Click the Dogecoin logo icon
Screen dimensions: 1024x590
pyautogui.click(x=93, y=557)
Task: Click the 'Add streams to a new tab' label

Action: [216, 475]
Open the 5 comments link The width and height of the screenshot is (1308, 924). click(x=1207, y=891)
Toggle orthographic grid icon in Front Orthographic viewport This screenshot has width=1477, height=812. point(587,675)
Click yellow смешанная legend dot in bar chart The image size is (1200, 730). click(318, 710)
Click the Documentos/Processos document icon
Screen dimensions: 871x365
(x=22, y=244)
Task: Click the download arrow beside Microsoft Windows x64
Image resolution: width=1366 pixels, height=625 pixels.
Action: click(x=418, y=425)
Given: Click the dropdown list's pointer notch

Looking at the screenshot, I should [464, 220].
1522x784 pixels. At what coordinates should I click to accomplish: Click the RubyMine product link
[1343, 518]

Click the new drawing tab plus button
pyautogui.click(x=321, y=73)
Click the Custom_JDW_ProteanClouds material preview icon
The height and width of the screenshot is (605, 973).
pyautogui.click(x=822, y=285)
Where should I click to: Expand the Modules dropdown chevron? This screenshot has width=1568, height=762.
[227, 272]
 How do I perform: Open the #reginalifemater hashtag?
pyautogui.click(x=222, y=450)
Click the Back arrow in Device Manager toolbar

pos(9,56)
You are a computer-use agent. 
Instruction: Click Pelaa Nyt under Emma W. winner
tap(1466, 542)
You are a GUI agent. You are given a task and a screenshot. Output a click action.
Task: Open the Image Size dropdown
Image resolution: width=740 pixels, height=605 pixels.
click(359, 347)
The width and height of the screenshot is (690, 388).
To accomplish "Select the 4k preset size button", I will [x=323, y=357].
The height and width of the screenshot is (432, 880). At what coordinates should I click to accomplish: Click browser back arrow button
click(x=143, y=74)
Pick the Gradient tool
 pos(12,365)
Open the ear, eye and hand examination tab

• [DIRECTIONS]
In the data above, repeat exactly each line from the first through the line that contains "Click the Documentos/Processos document icon", and give nothing else.

• [RESULT OF THIS EXERCISE]
Click the Dogecoin logo icon
Screen dimensions: 1024x590
pyautogui.click(x=93, y=557)
Task: Click the 'Add streams to a new tab' label

Action: [216, 475]
Open the 5 comments link The width and height of the screenshot is (1308, 924). click(x=1207, y=891)
Toggle orthographic grid icon in Front Orthographic viewport This screenshot has width=1477, height=812. point(587,675)
Click yellow смешанная legend dot in bar chart The image size is (1200, 730). click(318, 710)
Click the Documentos/Processos document icon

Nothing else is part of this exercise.